Task requirements
Write out the passage on the DTMF tool word for word, starting at "Note: the playDtmfSounds" and ending at "an implementation detail.".

The built-in playDtmfSounds tool allows your AI agent to send DTMF tones, which is useful for navigating Interactive Voice Response (IVR) systems or other phone trees. To enable the tool, add it to the selectedTools array when creating a call or call stage:

// Example request body for creating a call with DTMF capability
{
  "systemPrompt": "You are a helpful assistant. When prompted to dial an extension, use the 'playDtmfSounds' tool to send the appropriate tones.",
  "selectedTools": [
    { "toolName": "playDtmfSounds" }
  ]
}

The playDtmfSounds tool accepts a string parameter named digits and works with the following tones: 0-9, *, #, A-D.

For example:

// Example of using the playDtmfSounds tool to dial an extension
{
  "digits": "123#"  // Will play tones for 1, 2, 3, and # in sequence
}

Note: the playDtmfSounds tool uses an automatic parameter that sends the proper sample rate of the source audio and should be treated as an implementation detail.

Common Use Cases

  • Building interactive phone trees or IVR systems
  • Creating agents that can navigate existing phone systems
  • Enabling quick responses through keypad input
  • Collecting numeric input (e.g., account numbers, PIN codes)
  • Building hybrid voice/keypad interfaces

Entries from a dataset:
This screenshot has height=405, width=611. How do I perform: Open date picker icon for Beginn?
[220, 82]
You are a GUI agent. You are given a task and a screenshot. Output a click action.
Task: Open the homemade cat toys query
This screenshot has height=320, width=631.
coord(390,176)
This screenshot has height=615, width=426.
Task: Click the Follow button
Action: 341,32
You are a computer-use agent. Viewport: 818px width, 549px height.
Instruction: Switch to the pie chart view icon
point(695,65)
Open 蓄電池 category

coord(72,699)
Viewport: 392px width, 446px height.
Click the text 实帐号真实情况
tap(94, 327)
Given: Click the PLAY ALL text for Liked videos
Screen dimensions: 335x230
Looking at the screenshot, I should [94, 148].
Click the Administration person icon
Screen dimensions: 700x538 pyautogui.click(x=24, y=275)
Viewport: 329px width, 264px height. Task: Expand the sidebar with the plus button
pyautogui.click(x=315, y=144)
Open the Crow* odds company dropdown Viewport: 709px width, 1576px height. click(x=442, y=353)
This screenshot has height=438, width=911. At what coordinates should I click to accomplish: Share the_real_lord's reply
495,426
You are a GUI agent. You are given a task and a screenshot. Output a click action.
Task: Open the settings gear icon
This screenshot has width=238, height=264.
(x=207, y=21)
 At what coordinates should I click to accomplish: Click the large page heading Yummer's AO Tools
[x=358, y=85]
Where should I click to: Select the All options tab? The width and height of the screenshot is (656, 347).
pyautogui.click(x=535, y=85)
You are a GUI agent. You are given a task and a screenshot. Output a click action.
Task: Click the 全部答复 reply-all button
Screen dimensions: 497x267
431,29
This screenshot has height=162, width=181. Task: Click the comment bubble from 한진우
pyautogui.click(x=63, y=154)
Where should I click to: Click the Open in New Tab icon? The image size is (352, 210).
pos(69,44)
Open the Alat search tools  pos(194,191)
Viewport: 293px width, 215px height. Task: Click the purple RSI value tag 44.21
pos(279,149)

Result below
Note: the playDtmfSounds tool uses an automatic parameter that sends the proper sample rate of the source audio and should be treated as an implementation detail.